All three ARMAN groups have orc1/cdc6 replication initiation protein homologs, indicating that they have circular chromosomes. ARMAN-2 has primases, priS, and multiple DNA polymerases. Additionally, the ARMAN-2 ge-nome encodes a sliding clamp proliferating cell nuclear antigen (PcnA) protein (UNLARM2_0836), and this protein was identified in the UBA-BS sample. All three groups have a clamp-loader complex that encodes the large and small subunit of replication factor C and ARMAN-4 and -5 have a replication factor A homolog. Chromatin-associated genes include Alba (in ARMAN-5) and A3 archaeal-type histone (just in ARMAN-2). ARMAN-2 has a MinD protein involved in chromosome partitioning, as well as two structural maintenance of chromosomes-like proteins for chromosomal segregation, both of which were identified by proteomics. It also has a HerA (FtsK-like) previously only found in Crenarchaea. ARMAN-2 has four cell-division proteins (FtsZ), whereas ARMAN-4 and -5 have two. One ARMAN-2 cell-division FtsZ protein was identified (UNLARM2_0213) in two datasets (UBA and UBA-BS). These observations indicate that ARMAN have at least a fraction of the replication and cell-cycle pathways common to Archaea, whereas the proteomic data imply that the cells were active and dividing in the samples characterized by proteomics.

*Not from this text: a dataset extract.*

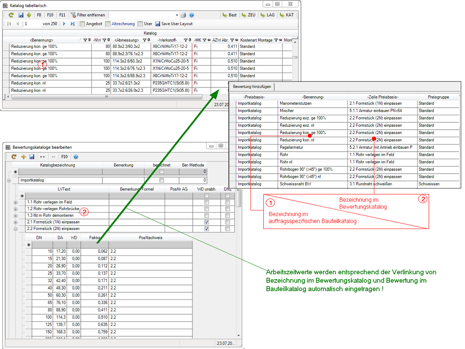This screenshot has width=465, height=349.
Task: Check WD unabh. for 1.1 Rohr verlegen im Feld
Action: pyautogui.click(x=206, y=202)
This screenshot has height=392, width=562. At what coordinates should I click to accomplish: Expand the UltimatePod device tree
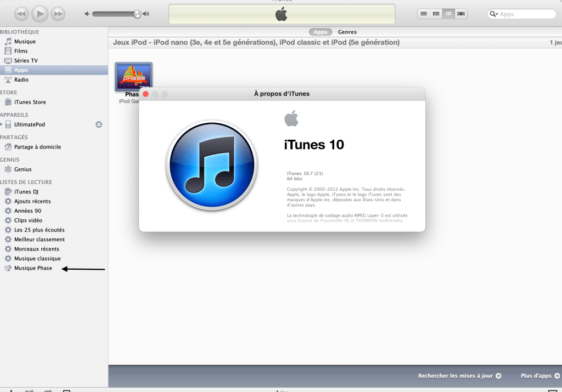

Transcription and Translation.

ARMAN-2 has a total of 53 ribosomal proteins, 30 large ribosomal subunit (LSU) and 23 small ribosomal subunit (SSU), only 18 of which were identified by proteomics. Ribosomal genes typically have conserved local context. One large block of ribosomal genes shares conserved gene order with many other genomes (e.g., S17, L14, L24, S4e, L5, S14, S8, L6, L32, L19, L18, S5). However, many ribosomal proteins are scattered around the genomes. ARMAN-4 and -5 have 43 and 44 ribosomal proteins (ARMAN-4 has 21 LSU, 22 SSU and ARMAN-5 has 24 LSU, 20 SSU). Only one ribosomal protein (L3) from ARMAN-4 was identified by proteomics, suggesting its low abundance and activity in the biofilm communities.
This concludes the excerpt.